### Data for the task
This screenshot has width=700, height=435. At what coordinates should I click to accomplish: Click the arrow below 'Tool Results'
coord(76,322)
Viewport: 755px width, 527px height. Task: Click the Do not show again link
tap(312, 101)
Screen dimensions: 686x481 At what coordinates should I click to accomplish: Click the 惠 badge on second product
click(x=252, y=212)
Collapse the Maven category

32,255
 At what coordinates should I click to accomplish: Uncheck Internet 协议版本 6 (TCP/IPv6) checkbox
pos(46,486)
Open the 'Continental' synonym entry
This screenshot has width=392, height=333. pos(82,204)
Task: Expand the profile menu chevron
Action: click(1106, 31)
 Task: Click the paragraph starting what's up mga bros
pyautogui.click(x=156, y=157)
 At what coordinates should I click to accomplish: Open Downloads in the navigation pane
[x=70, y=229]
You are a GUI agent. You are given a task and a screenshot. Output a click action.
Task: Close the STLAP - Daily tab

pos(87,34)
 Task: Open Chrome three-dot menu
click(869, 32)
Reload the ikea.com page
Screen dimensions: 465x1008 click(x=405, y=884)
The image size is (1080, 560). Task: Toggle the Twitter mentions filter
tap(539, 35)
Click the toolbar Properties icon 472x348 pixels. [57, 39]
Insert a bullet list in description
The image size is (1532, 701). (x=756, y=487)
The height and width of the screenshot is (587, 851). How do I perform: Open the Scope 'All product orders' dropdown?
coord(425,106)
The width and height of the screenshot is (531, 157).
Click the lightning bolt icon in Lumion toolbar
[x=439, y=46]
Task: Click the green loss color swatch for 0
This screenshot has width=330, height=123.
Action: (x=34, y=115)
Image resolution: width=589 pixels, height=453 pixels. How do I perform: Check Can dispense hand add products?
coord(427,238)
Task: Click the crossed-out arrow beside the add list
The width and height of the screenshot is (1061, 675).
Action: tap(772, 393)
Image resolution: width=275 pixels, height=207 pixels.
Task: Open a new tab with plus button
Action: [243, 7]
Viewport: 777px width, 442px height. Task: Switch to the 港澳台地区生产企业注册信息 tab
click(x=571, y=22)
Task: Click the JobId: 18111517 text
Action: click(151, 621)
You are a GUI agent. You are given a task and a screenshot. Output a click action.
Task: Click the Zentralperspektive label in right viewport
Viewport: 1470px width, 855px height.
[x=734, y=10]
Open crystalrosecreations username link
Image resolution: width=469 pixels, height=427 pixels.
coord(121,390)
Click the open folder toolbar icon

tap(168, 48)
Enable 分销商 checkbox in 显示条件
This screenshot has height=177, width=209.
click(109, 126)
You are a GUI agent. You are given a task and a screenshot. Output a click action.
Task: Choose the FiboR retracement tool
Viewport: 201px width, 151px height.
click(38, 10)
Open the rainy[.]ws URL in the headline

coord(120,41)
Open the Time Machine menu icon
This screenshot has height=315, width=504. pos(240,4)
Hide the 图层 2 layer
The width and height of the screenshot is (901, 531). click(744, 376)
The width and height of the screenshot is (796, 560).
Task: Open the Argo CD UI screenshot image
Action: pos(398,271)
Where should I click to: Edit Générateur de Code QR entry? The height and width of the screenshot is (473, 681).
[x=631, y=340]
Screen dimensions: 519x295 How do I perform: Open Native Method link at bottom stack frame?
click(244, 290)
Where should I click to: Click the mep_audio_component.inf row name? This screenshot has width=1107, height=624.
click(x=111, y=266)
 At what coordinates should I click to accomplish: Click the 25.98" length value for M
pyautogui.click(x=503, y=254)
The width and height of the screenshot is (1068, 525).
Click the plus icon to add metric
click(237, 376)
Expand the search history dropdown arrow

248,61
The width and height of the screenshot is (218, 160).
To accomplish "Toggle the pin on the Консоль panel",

### Work required
Please quote nothing but the lines from the line with "The width and height of the screenshot is (218, 160)." through the end of the data above, exactly as written, ends included.

### Response to this task
The width and height of the screenshot is (218, 160).
To accomplish "Toggle the pin on the Консоль panel",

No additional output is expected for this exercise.